Friday, March 30, 2012

Recipe: Goat Bolognese with Italian Cheese

Donna Hulnick, Speciality Foods Team Leader 
"Attention shoppers, in honor of the Crack Heard Around the World, we will be handing out Parmesan cheese covered in chocolate..."

A couple of weekends ago, a great wheel of Parm was split open after being aged for 2 years in Hadley. "The crack heard around the world...." was touted by Whole Foods where a wheel of cheese, the size of a radial tire, was pried in two on a very busy Saturday.

Parmesan, from the Parmesan region of Italy comes in 80 to 90 lb wheels is known as "The King of Cheese" and its subjects were out in force, some wearing crowns. "Have a piece," said speciality associate Issac with a flourish from his station in front of a big window at the back of the wine department where the wheel was inspected by shoppers.

Other store associates mingled about passed out parma pieces dipped in bitter chocolate and parma with strawberries and balsamic vinegar.  OMG.

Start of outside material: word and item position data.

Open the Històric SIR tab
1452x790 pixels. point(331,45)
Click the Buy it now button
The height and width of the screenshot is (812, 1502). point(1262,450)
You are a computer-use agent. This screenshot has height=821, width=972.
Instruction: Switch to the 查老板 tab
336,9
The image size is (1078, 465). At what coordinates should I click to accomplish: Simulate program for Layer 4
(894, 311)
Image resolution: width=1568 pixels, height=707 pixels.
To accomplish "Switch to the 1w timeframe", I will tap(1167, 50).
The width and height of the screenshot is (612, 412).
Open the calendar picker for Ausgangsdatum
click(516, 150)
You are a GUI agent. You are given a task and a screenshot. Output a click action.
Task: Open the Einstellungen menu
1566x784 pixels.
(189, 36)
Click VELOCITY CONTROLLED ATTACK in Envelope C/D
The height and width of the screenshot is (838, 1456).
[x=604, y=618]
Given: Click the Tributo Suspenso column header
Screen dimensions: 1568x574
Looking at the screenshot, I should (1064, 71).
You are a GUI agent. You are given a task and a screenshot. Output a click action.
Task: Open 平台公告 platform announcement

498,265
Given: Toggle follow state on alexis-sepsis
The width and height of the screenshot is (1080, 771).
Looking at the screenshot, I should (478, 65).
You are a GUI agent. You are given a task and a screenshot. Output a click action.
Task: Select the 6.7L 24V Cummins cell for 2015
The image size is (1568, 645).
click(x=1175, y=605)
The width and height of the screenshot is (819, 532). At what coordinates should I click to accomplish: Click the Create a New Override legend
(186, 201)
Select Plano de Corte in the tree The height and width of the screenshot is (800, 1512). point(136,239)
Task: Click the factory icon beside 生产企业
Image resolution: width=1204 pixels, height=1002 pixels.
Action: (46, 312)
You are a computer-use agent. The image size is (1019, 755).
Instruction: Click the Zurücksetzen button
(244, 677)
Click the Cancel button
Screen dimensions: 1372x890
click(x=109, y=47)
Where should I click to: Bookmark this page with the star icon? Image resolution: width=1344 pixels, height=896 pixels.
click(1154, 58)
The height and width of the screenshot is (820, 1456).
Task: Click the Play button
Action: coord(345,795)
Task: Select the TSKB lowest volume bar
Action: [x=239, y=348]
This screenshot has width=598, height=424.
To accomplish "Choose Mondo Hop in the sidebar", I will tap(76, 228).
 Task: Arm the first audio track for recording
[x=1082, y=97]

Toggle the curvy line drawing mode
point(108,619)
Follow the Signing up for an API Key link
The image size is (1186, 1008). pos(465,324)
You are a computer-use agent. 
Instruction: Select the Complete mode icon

The cheese monger explained that this was the very first time this cheese would be exposed to air after sitting in a bank vault in Italy. Donna Hulnick, team leader for the Specialty Foods department, instructed me to examine my piece very closely for telltale signs of freshness. In the case of this cheese there was hardly any darkness near the rind, just a little bit of color and it was quite moist. And getting a taste of the nuttiness of fresh cheese also tells the tale of the fact that this cheese, fresh out of the bank vault.

Getting a taste of aged cheese before oxidation sets in is a rare opportunity. This taste was a nutty, rich and not-very-salty parm flavor. Extra for experts: use the rind of the cheese to adding it to stock. Try it, the next time you have a cheese rind around. Basic foods that need a long cook time, like dried beans, for example, get a nice dose of yummy fat flavor when cooked with a hunk of cheese rind. (Yes, be sure to fish it out before serving the beans. After that compost the rind.)

In the recipe below I feature parm (with aged goat cheese as an alternative) for a Bolognese dish with mostly local ingredients.  Goat meat is a bit tough but has an interesting, not gamy flavor. I buy goat meat at the end of each summer at the Northampton Farmers Market. It is sold by Caroline Hillman of Hillman Farms. She sells chevre all summer long, first fresh and then aged toward the end of the season. In August she takes orders for goat meat. It is $75 for a quarter of a goat. That buys you ground goat meat, goat chops and 2 goat legs/shanks.

For a quick meal, a Goat Bolognese uses ground goat meat (pork or beef or in addition to) and requires very little fussing. I treat it like bolognese by adding cream, wine and cooking for a while. The addition of milk and cream make for a velvety mouth feel. I usually try not to use salt and pepper, just because they can mask the flavor of herb.

Serve with wheatberries or just over potatoes if that is what you have that is local. The cheese, of course, is optional but the goat is not.

Goat Bolognese

1 lb ground goat (or ground beef or pork) meat

1 small red onion, chopped fine

½ small white onion, chopped fine

3 small carrots, peeled and chopped into small cubes

2 cloves garlic, crushed

1 cup stewed tomatoes

1 cup red wine

2 tsp fresh rosemary

2 tsp dried sage

1 cup milk

½ cup cream

1/2 C aged cheese, Italian parmasena or local aged goat cheese, to finish

Brown meat, add vegetables, use olive oil if there’s not enough fat in the meat, cook until onions, garlic and carrots are softened. Add wine, bring to boil and simmer for 15 minutes. Then add tomatoes and 1 cup of water. Bring to boil and let simmer for around 1 hour with lid on. Add cream, milk and herbs with salt and pepper to taste.